Rose Byrne stars in the movie as Linda, a therapist. With her husband away on a luxury cruise as the ship’s captain, Linda is alone caring for their underweight daughter, who’s attached to a feeding tube because she refuses to eat much food. The daughter’s never shown so that viewers can focus on the mother.
One day they come home to find there’s a water leak from the apartment above. The leak is above the bedroom. While Linda looks at the crack in the bedroom ceiling, the ceiling collapses, creating a large hole. So, she and her daughter move into a motel.
No one seems concerned about Linda’s problems, not even her husband who calls her periodically. Linda shares a group of small therapy offices with another therapist-counselor, played by Conan O’Brien. Linda uses him as her own therapist, and even he seems overwhelmed by all her angst and problems. “I’m not sure I’m meant to be a mother,” she tells him.
Adding to Linda’s problems is that one of her own patients, a young mother, disappears while telling Linda she has to go to the bathroom.
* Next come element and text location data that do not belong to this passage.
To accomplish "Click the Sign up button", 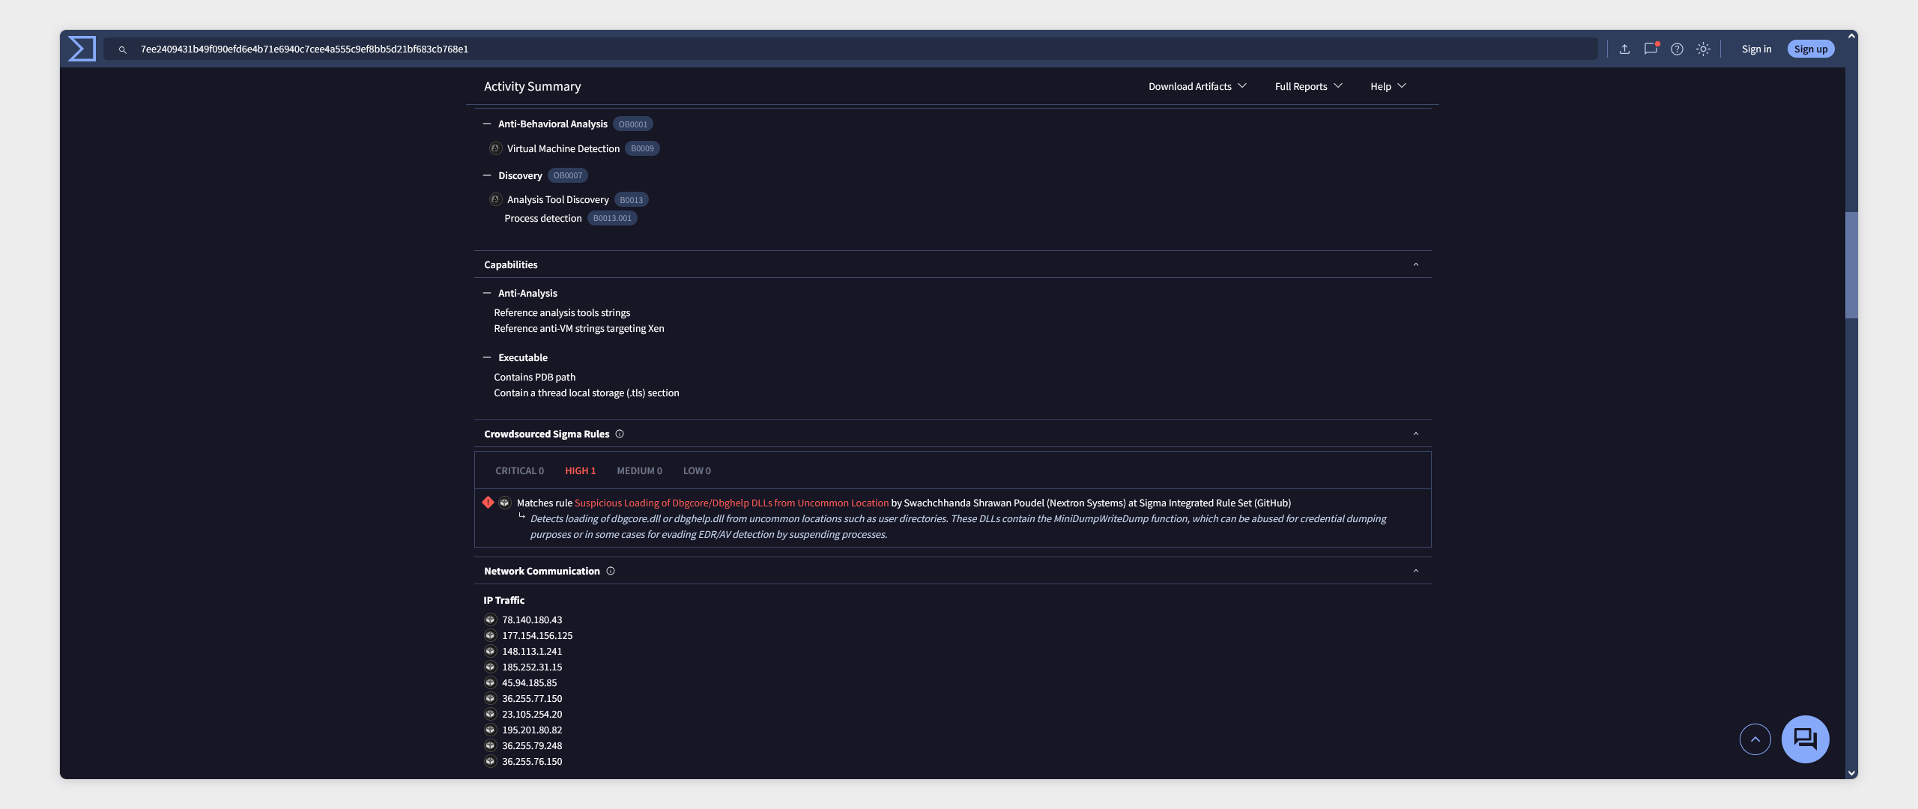I will [1810, 49].
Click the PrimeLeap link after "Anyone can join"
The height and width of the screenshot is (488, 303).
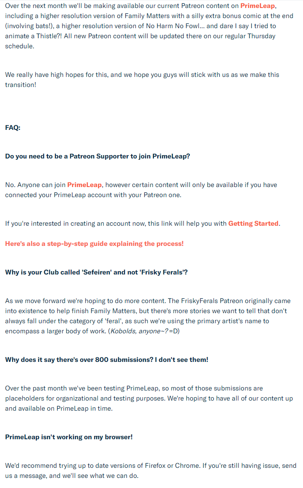[84, 185]
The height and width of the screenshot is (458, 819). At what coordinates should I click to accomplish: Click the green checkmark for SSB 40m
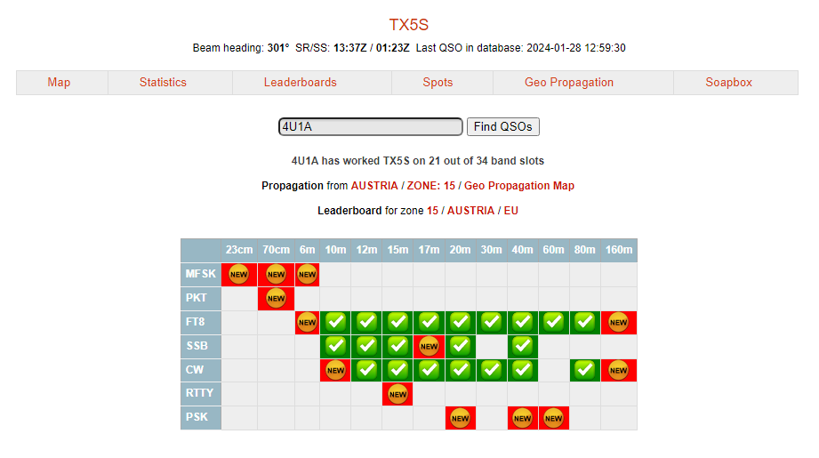(x=522, y=346)
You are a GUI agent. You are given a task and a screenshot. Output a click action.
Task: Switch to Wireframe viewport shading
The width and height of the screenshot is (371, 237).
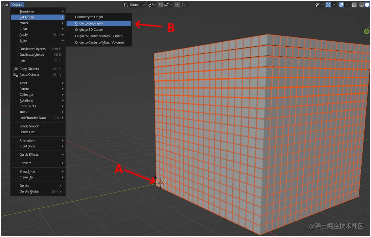coord(362,5)
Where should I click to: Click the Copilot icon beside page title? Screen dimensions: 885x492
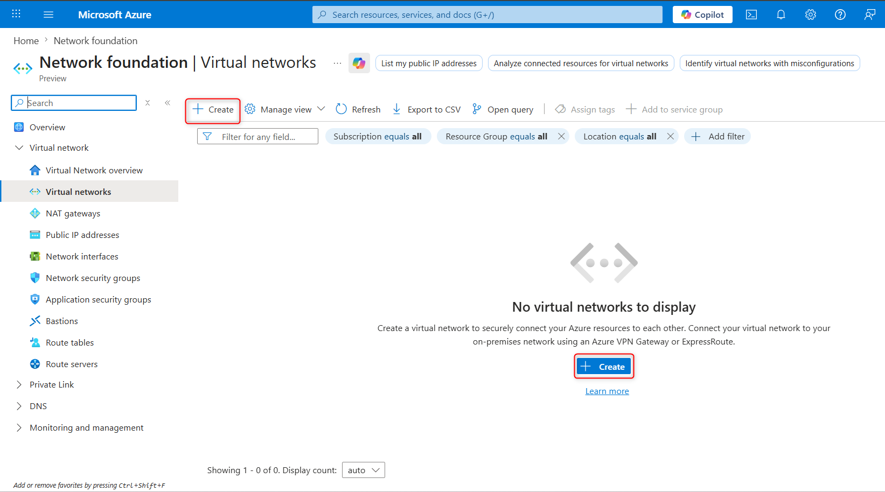(359, 63)
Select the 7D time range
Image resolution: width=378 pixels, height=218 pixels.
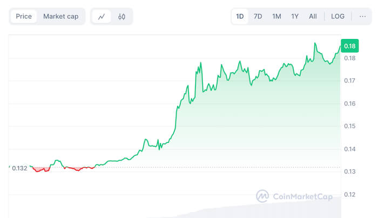click(x=258, y=16)
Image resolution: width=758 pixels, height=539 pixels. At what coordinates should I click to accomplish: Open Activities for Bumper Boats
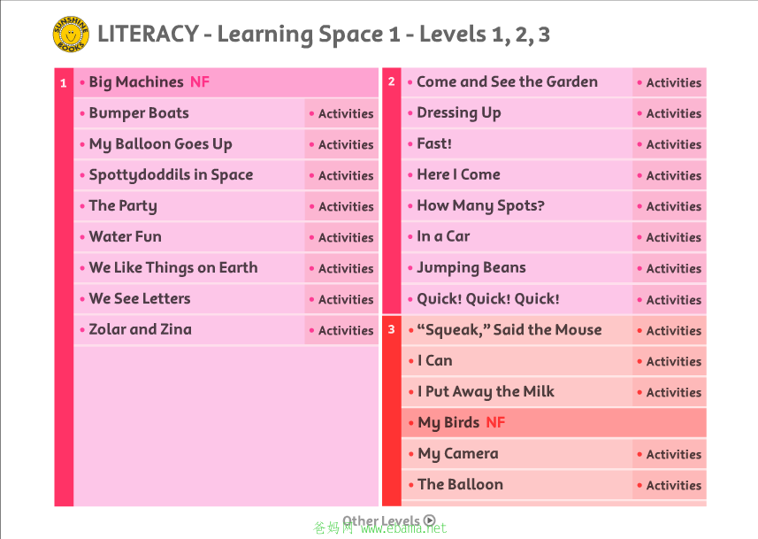341,113
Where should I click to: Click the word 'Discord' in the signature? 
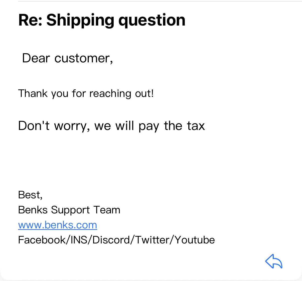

Linda must hand the woman’s baby over to the police, because the father is away at work. Instead of helping look for his wife, the husband calls up Linda to berate her about is missing wife.
Meanwhile, Linda self-medicates herself at night by going outside to drink wine and smoke marijuana. The booze and pot make her hallucinate lights in the sky and in the black hole in her apartment. A young black man named James tries to help Linda, but she’s afraid of him and cooly ignores him, despite his efforts.
As the distraught mother, Rose Byrne delivers a complex, first-rate performance in IF I HAD LEGS I’D KICK YOU. Except for James, all the men in her life, including her husband and her therapist, don’t seem to help her much at all. Sadly, this sometimes gives the movie a humanist, feminist viewpoint that more’s oppressive than inspiring or enlightening. IF I HAD LEGS I’D KICK YOU also has lots of strong foul language. The movie’s rather depressing and hopeless until the very end, when the mother decides she’s had enough dealing with her daughter’s feeding tube, when the husband finally returns to take the burden of fixing the ceiling off his wife, and when the mother’s young daughter reaches out to her. The mother has become so overwhelmed by situations and circumstances that no simple solution can fix things. Instead, she, her husband, and her daughter all must become part of the solution. With her husband away and her child on a feeding tube, the family has become separated or alienated from one another. Thus, ending this separation and alienation becomes the first step on the road to recovery. Still, the ending in IF I HAD LEGS I’D KICK YOU would be more powerful if finding God were part of the solution.